> _GOAL_
Pick out each line in the data below that contains the word "Click", and copy those lines in full.

> _EXTRACTED RECORDS_
========================================
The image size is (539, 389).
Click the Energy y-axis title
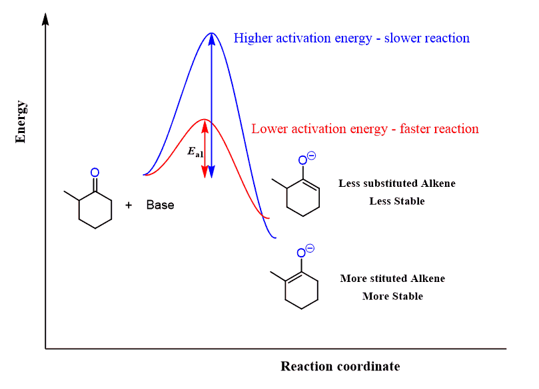21,122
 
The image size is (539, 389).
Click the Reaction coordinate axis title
340,366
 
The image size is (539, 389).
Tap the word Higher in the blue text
253,38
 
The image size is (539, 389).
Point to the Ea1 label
195,152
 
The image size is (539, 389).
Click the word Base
160,205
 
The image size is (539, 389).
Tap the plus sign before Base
129,205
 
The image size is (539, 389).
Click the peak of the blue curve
211,33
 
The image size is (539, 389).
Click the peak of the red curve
205,120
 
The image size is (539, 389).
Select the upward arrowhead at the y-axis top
45,19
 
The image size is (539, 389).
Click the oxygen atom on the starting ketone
95,172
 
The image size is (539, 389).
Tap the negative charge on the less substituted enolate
311,156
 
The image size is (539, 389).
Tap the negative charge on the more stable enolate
310,248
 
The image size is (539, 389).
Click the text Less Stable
397,201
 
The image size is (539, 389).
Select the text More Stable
392,296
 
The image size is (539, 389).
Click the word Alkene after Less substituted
438,183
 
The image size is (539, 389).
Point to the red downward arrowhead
205,172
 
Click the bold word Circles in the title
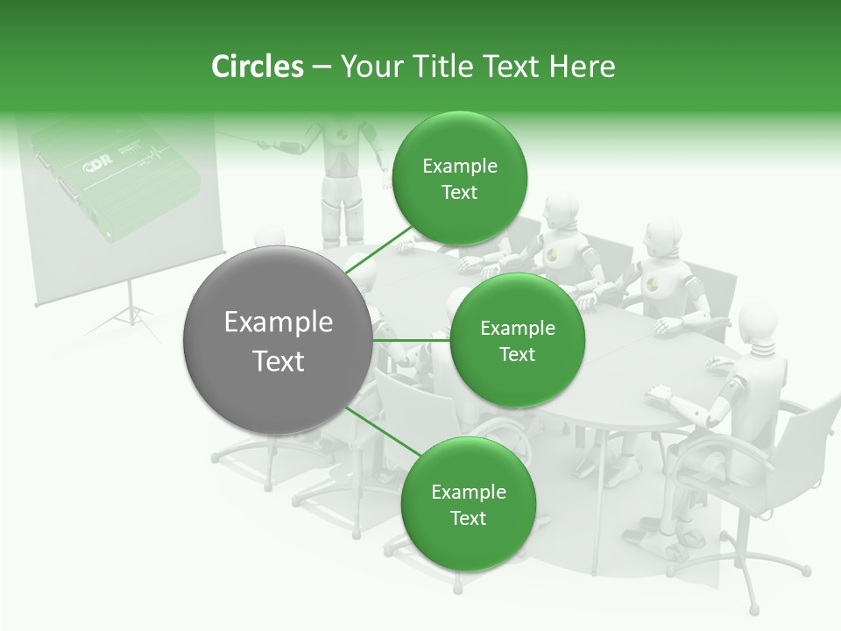(257, 67)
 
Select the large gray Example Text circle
(278, 340)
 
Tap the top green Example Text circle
(459, 179)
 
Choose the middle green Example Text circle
(517, 340)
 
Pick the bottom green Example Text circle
(468, 504)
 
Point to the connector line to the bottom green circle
(384, 432)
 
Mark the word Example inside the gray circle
========================================
> _RESULT OF THE TASK_
Click the Energy y-axis title
Click the Reaction coordinate axis title
Click the word Base
Click the peak of the blue curve
Click the peak of the red curve
Click the oxygen atom on the starting ketone
Click the text Less Stable
Click the word Alkene after Less substituted
Click the bold word Circles in the title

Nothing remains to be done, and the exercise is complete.